After failed merger deals in 2011, Lundin has been focusing on expanding its existing mines like the Tenke-Fungurume copper-cobolt mine in the Democratic Republic of Congo but is now looking at new production.
"We are looking at copper and zinc mines that produce 30,000 to 70,000 tonnes of metal per year," Conibear said.
"We are going to be very disciplined, but when we find something for the right price, we will act quickly and aggressively."
He said that Lundin was looking for targets primarily in Europe, Canada, Mexico and South America, but not Russia.
Lundin Mining, listed in both Toronto and Stockholm, has up to 4 billion crowns ($604.05 million) to spend on acquisition, the paper said.
Early in 2011, Lundin agreed a $9 billion tie up with rival miner Inmet Mining.
But this fell apart after Equinox Minerals launched a hostile bid for Lundin. Equinox itself was taken over by Barrick Gold and Lundin failed to attract any new suitors and has since then been focusing on expanding its existing mines.
The Tenke project, which is operated by Freeport McMoRan, is on its way to total annual output of 195,000 tonnes of copper cathode. The expansion is expected to be completed in 2013.
Conibear said further investment could take production to close to 300,000 tonnes by 2015.
Lundin is also looking at expanding ore production at its Zinkgruvan mine in Sweden by up to 40 percent to 1.4-1.5 million tonnes a year from the current 1.1 million tonnes.

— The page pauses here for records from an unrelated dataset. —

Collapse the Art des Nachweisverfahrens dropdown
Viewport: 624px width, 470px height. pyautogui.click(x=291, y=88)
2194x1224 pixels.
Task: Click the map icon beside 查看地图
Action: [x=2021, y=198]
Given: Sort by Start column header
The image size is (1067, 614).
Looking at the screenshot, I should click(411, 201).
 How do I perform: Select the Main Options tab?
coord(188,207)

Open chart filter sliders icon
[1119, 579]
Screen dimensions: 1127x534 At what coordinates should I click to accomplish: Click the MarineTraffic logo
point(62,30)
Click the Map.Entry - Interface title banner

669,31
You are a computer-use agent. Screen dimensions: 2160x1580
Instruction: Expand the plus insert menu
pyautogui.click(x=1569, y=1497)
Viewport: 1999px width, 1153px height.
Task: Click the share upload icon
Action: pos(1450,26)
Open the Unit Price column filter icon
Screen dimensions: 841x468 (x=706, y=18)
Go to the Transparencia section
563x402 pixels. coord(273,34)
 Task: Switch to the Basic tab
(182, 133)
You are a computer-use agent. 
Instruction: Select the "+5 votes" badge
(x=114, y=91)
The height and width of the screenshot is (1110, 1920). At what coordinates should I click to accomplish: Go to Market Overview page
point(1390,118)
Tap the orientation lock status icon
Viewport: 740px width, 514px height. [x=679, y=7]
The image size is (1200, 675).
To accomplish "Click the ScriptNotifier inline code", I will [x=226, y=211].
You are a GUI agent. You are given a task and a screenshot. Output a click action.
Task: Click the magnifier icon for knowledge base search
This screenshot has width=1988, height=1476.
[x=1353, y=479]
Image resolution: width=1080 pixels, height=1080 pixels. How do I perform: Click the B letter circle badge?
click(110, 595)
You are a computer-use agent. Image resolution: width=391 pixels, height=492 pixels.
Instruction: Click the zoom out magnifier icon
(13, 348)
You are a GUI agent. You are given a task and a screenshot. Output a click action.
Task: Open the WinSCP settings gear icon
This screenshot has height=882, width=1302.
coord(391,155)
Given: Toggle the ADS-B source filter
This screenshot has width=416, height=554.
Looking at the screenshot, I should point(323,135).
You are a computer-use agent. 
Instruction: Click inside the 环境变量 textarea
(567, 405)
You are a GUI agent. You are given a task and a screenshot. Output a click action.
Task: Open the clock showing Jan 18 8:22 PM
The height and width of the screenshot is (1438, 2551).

"We have had a very strong development at Zinkgruvan this year and production is at a record level," he said. "We hope to be able to make a decision on expansion at the end of the year."
At the Neves-Corvo mine in Portugal, Lundin is looking at spending $500 million over the next 5-6 years to boost production.
"Another alternative is for a smaller production increase with less risk," Conibear said, adding that decision would also be taken at the end of the year.